571.222607::GUGELAdrenaline: my drug of choiceWed Dec 12 1990 16:459
    
    Prompted by a couple of replies in the "Christmas traditions
    we hate" note:
    
    To each their own, but personally, I love big, loud, happy
    family celebrations at Christmas time.  And the more, the
    merrier.  No one's excluded.  Nor do I wish anyone to be,
    even the aunt I dislike and the sister I still fight with.
    
571.23May your Days be Merry and Bright!AUNTB::DILLONWed Dec 12 1990 19:5328
    I love that my family --parents, 3 brothers, 2 sisters-in law, 1 sister
    and brother in law, 2 neices, a brothers' SO, myself and my son, ALL
    get along and look forward to spending special time together during
    Christmas.
    
    I really like being a part of the live Nativity scene at my church.  I 
    started when I was 4 years old and was the littlest angel...now I stay 
    inside and help with costumes and such, but always go outside and 
    watch and hear the Christmas story and music...it's awe inspiring.
    
    I really like turning all the lights out except for those on the
    Christmas tree...it's mesmerizing, kind of like looking into the flames
    of a fire.
    
    I really like knowing that some people get involved in helping others at
    Christmas and enjoy it so much they continue it all year long.
    
    I love knowing that Christmas is a celebration of the birth of the
    Savior of the world and that even though Santa Claus and buying
    presents is fun they are really separate from the true meaning of the
    holiday.
    
    I really like getting time off from work...
    
    
    HAPPY HOLIDAYS!!  SINCERELY!
    
    ann
571.24MCIS2::WALTONThu Dec 13 1990 17:535
    I love sitting in my office surrounded by gifts for six local needy
    kids.  My group donated money and this morning I took the wish lists
    and shopped.  I haven't felt this good about myself in ages!!!
    
    Sue
571.25JJLIET::JUDYNow why are they blinking!?Thu Dec 13 1990 18:3313
    
    	On Christmas Eve my brother's godfather and his wife come
    	to my parent's house for a Christmas toast.  Myself and
    	my (now) husband are also there.  Tom and Sue naturally 
    	purchase a gift for my brother but they also want to make
    	sure that I'm not left out and purchase me something also.
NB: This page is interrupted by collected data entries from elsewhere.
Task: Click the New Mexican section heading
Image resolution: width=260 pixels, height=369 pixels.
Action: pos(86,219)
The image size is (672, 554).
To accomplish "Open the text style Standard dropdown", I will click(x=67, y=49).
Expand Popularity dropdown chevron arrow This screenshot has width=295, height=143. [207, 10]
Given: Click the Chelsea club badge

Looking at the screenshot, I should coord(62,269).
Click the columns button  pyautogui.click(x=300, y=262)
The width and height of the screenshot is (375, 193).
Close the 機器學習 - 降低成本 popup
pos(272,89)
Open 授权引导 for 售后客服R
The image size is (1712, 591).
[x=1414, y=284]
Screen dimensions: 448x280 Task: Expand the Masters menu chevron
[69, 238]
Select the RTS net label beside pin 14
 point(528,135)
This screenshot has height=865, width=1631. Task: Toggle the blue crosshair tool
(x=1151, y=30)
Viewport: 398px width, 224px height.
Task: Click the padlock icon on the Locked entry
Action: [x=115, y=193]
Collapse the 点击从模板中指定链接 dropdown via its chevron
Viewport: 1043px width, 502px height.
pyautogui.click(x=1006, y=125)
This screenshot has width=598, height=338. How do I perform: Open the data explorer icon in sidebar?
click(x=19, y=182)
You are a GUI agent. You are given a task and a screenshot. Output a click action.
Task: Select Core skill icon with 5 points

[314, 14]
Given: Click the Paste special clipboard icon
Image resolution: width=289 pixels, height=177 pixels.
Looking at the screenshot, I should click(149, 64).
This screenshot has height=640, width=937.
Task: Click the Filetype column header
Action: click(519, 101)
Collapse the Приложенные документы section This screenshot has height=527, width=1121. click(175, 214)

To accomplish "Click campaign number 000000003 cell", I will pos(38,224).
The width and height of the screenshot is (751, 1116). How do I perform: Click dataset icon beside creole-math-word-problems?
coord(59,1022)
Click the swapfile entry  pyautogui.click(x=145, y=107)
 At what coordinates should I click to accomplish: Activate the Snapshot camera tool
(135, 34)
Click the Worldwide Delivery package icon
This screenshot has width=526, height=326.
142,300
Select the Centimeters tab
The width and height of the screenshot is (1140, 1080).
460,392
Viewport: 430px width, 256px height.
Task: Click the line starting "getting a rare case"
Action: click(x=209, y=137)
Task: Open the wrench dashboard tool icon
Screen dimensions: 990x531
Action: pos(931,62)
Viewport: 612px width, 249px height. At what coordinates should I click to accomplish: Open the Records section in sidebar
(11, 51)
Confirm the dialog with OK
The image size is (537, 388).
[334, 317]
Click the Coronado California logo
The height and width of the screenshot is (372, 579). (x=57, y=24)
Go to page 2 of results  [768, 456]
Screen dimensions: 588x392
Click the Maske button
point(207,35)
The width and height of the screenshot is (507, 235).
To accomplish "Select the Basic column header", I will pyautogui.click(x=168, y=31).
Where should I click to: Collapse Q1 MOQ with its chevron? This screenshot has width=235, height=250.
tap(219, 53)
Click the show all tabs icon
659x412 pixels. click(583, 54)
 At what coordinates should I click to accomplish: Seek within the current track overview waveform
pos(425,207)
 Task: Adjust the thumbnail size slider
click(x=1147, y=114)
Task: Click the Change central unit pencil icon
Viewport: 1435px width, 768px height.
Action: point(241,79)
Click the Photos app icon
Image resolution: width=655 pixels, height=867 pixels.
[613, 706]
    	My parents and they usually exchange bottles of scotch, my
    	dad's fave drink.  We chit chat for a while, talk about times
    	gone by etc. and then they go home and we hit the hay.  It's 
    	nice and quiet and comfortable.
    
    	JJ
    
571.26Still getting a stocking!PEKING::SMITHS2Mon Dec 17 1990 09:3311
    
    Re: .19 - an orange in every stocking
    
    When I lived at home my sister and I ALWAYS had a satsuma (little
    orange) and a 50p piece in our stockings.  I now live with my husband
    and last year (our first Christmas living together) he asked my Mum for
    a list of things which normally went in my stocking, and he did me one
    .. complete with satsuma and 50p piece!  It was lovely!
    
    Sam
    
571.27SA1794::CHARBONNDFred was right - YABBADABBADOOO!Mon Dec 17 1990 18:156
    and one more tradition: a good friend posted (in another conference)
    an excellent essay on Xmas and how an atheist celebrates the season.
    I re-read it every year.
    
    Unfortunately he's in electronic purgatory and I haven't been able
    to obtain permission to reprint it. I will give pointers on request.
571.28Consider this a requestREGENT::BROOMHEADDon't panic -- yet.Mon Dec 17 1990 18:294
    Please give me a pointer to the nameless essay by your nameless
    friend.
    
    						Ann B.
571.29low pressure, but lots of loveRUTLND::JOHNSTONbean sidheMon Dec 17 1990 18:4414
    Christmas Eve, I put on my soft silks and light the candles and read
    aloud THE SECRET GARDEN to as many children as I have about me. Warm
    cider, hot chocolate, molasses cookies and pound cake figure
    prominently as well.
    
    I also go to midnight mass and have a midnight feast of croissants and
    kolaches and fruit and cheeses with champagne and coffee afterward back
    at the house.
    
    Christmas Day, Rick and I travel to Marblehead to spend the day with
    Jean & Walt [my aunt and her ex-husband] and Jack & Betty [my second
    cousin and SO] -- my family of choice.